Refill electrophoresis chamber with 2.2 liters of running buffer. Turn pump knob to 70, and turn on cooling module, in this order. Set temperature to proper temperature (typically 14C; see Note 1 in Guidelines) on cooling module.
Equilibrate DNA ladder agarose plugs and samples in running buffer (2X washes with 5min incubations).
Load DNA ladders into wells using a microscope cover slip. Push plug all the way to the bottom of the well to make sure there is no space.
Load DNA samples in agarose plugs into wells. Seal all wells (including empty ones) with molten 1X Low Melt Agarose. Wait ~10min for agarose to solidify. Carefully place gel in the electrophoresis chamber.
Start electrophoresis using appropriate settings based on size range, agarose type, percentage, and buffer type. (See Note 1 in Guidelines)
Make notches on the side of the gel using glass cover slips to mark distances.
Transfer the gel carefully to a container. Stain gel in 3X gelred with 0.1 M NaCl on rocker for 30min. Cover with aluminum foil to protect from light.
Rinse gel with water.
Take an image of the gel.
Excise bands using a clean cover glass based on relative distances to notches on the side.
Extraction of high molecular weight DNA molecules after PFGE
Wash agarose twice with 2 volumes or 500ul of 1X agarase buffer on ice for 10-30min each.
Remove buffer, melt agarose at 65C for 10min.
Incubate agarose at 43C for 10min.
Add 1U agarase per 200ul agarose, incubate at 43C for 1 hour with shaking (400rpm).
Add 0.1 volume 3M sodium acetate. Chill on ice for 15 minutes.

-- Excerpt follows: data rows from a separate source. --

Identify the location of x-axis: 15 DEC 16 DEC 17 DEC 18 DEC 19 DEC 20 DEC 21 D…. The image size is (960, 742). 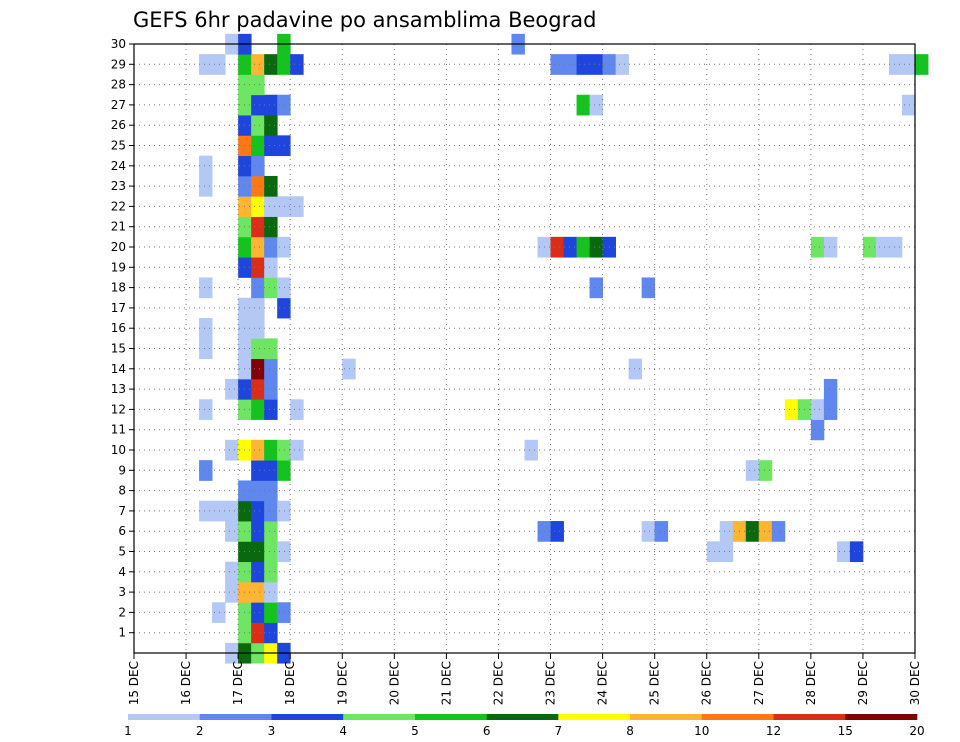
(524, 679).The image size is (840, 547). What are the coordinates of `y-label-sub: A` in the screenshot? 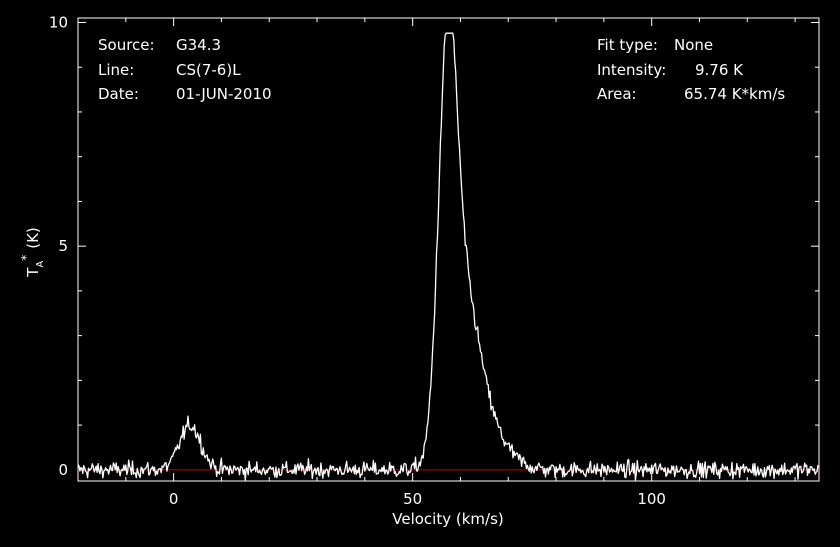 It's located at (40, 264).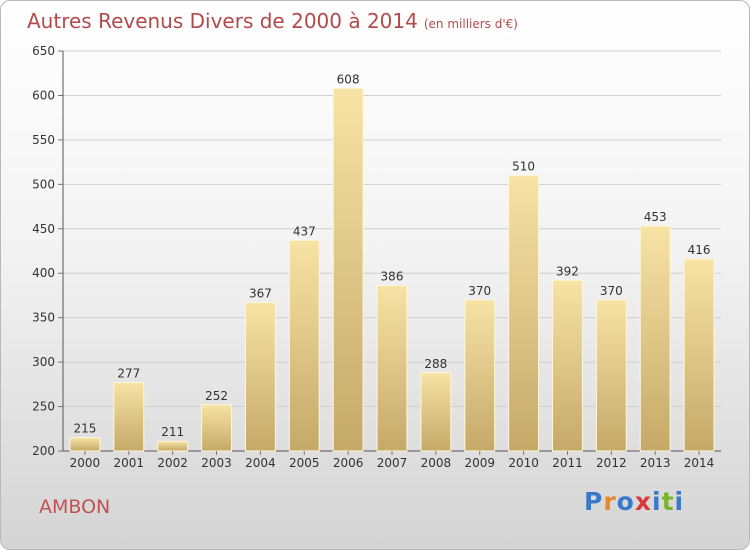 This screenshot has height=550, width=750. What do you see at coordinates (44, 140) in the screenshot?
I see `y-tick-label: 550` at bounding box center [44, 140].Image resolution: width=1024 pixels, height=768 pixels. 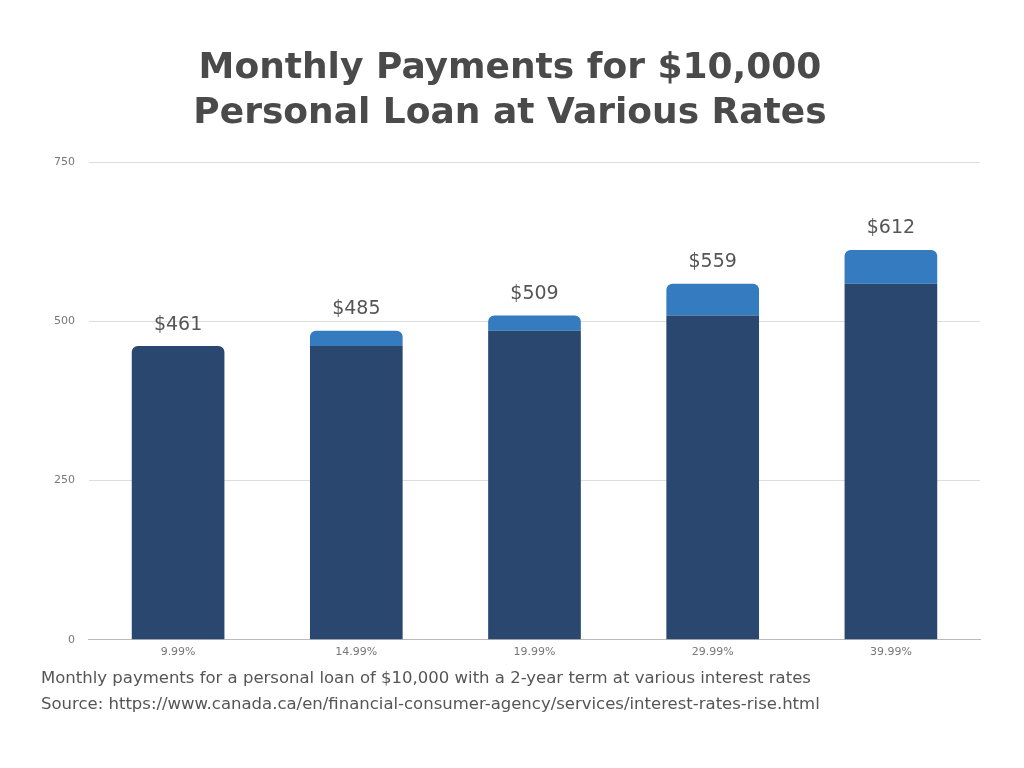 I want to click on x-tick-label: 29.99%, so click(x=712, y=652).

Centrifuge at 15,000g for 15 minutes at 4C to pellet any remaining undigested carbohydrates.
Remove the DNA-containing supernatant. Add 2 volumes of isopropanol.
Mix, chill at 4C for 10min, centrifuge at 15,000g for 15 minutes at 4C.

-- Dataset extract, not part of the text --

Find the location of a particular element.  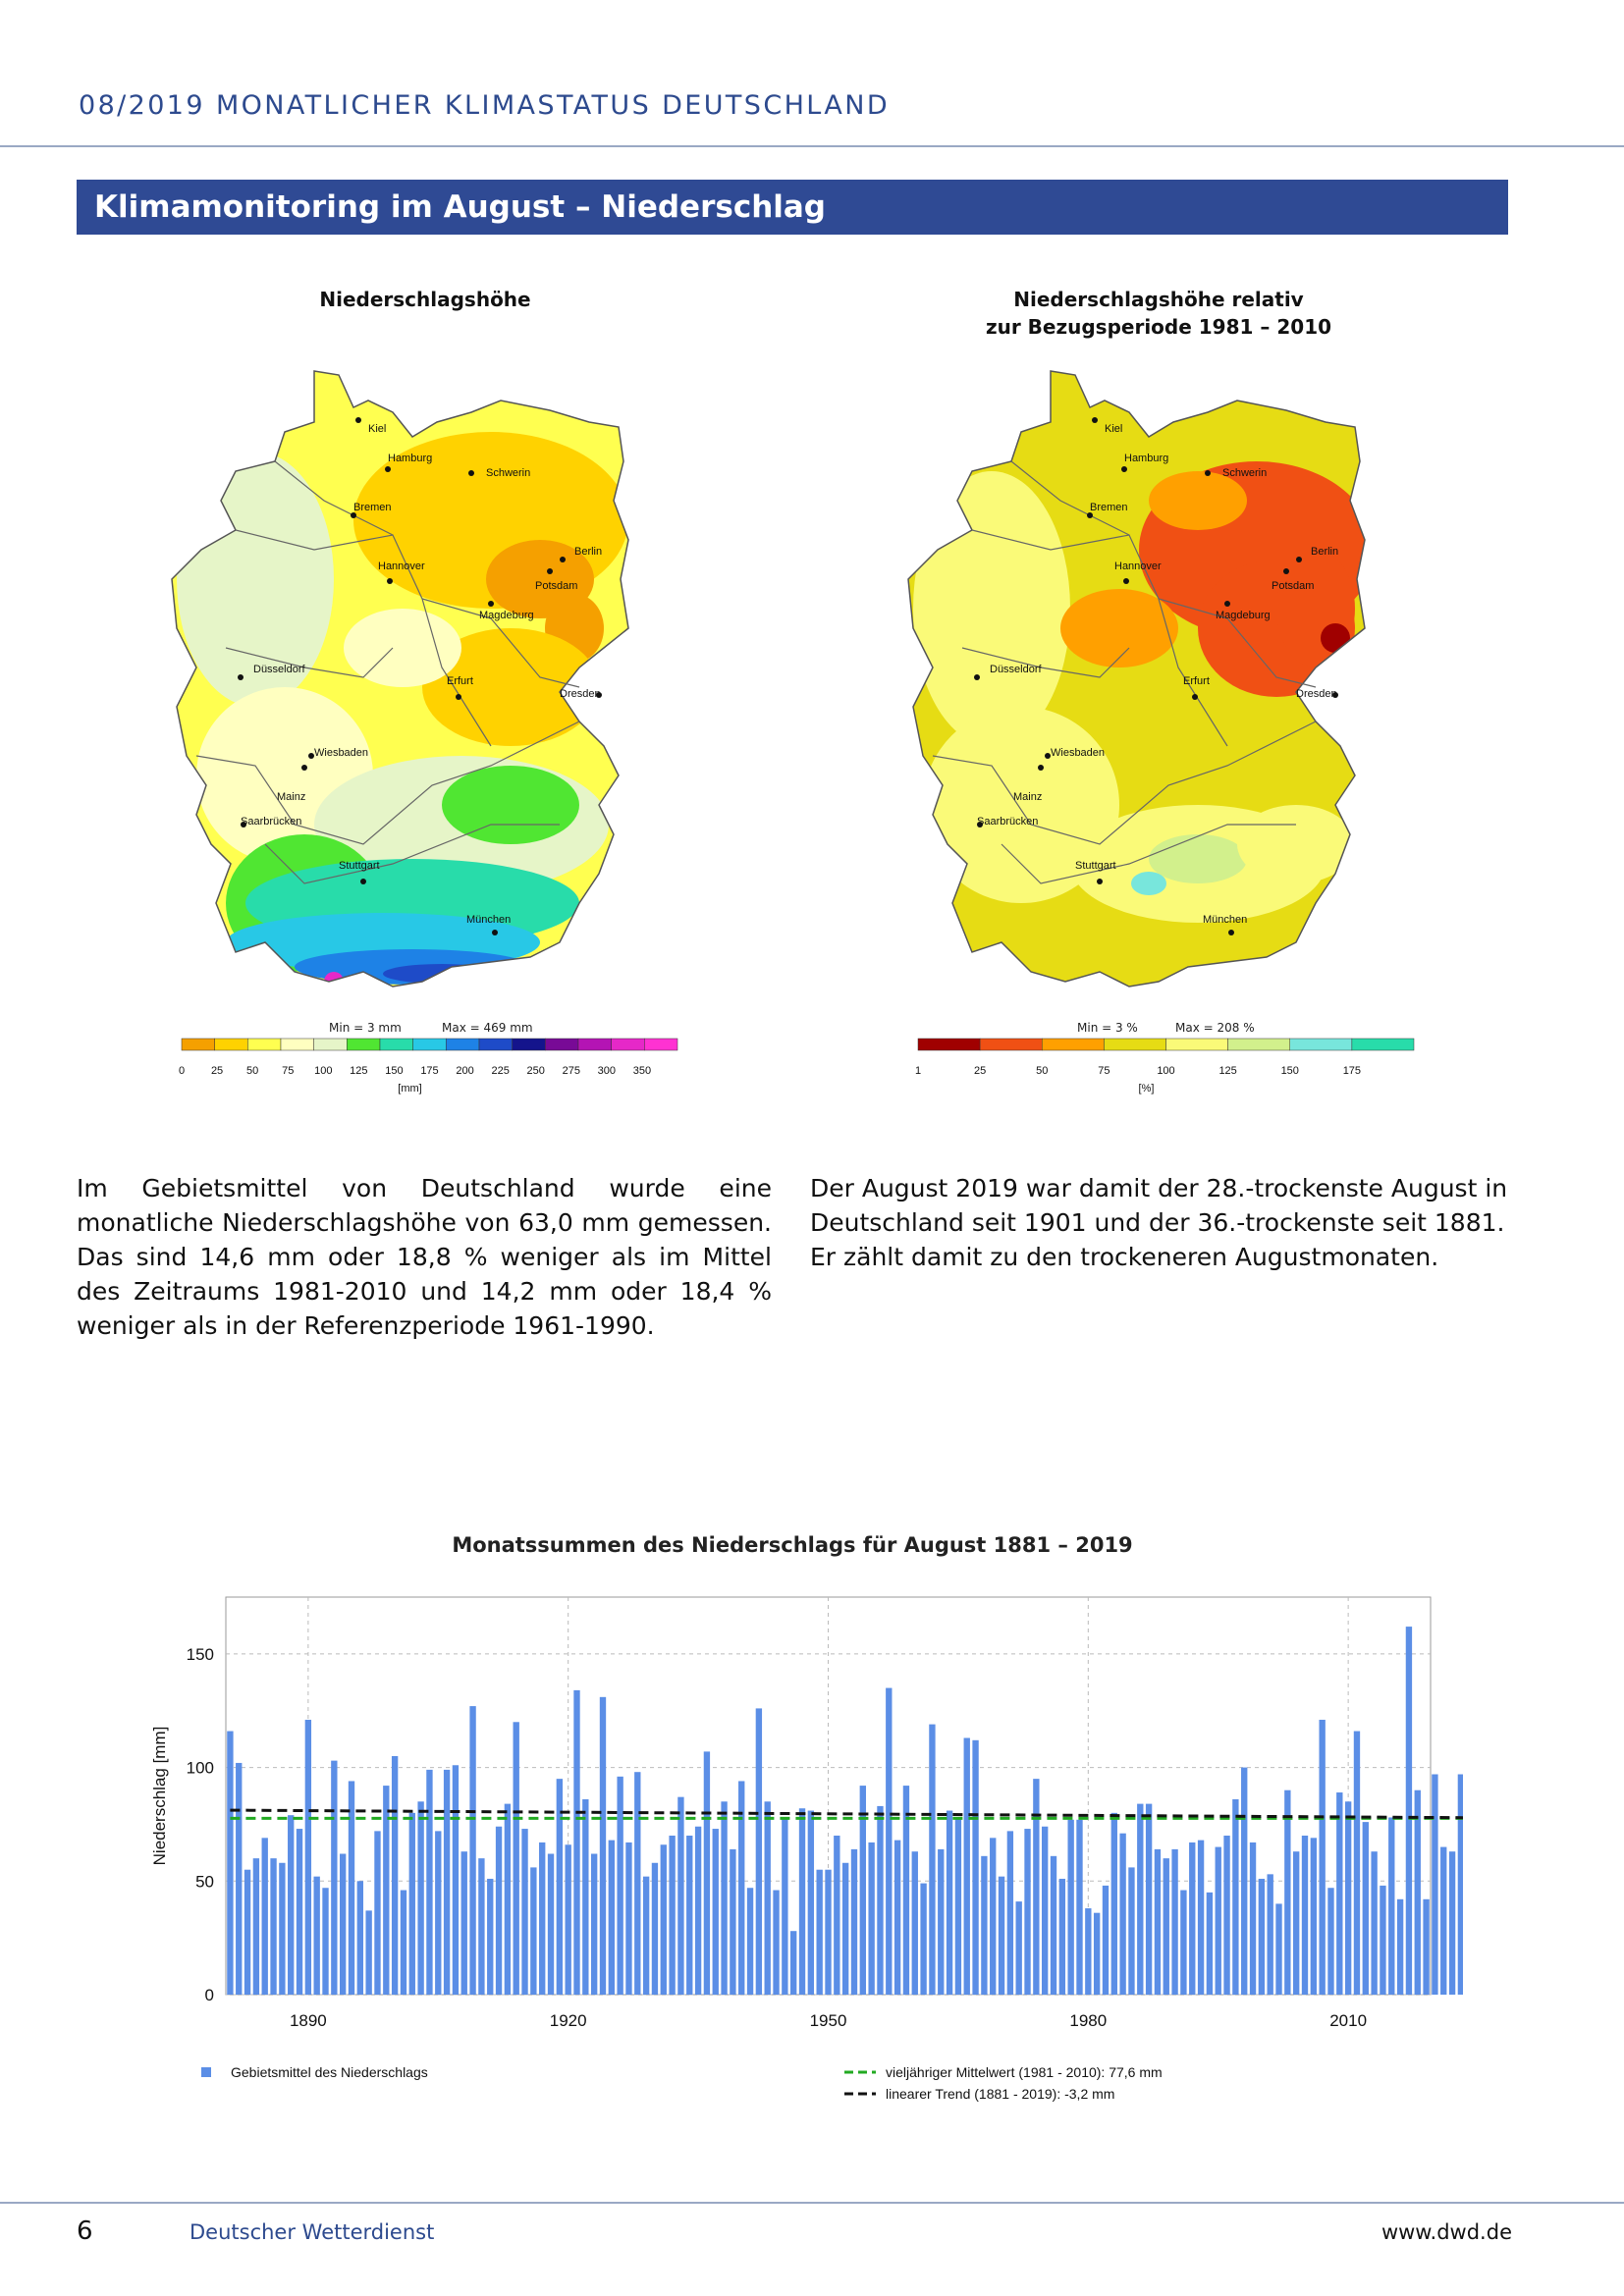

x-tick-label: 1890 is located at coordinates (308, 2020).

Remove supernatant, wash the pellet with 500ul ice-cold 70% ethanol. Pipet up and down to solubilize salt in the pellet. Pellet DNA at max speed for 5min at 4C.
Remove supernatant. Do a second 70% ethanol wash if pellet looks like it has excessive salt.
Re-pellet, use a small pipet tip to remove residual ethanol.
Air-dry for 5-10min. Do not over-dry. Resuspend in EB buffer.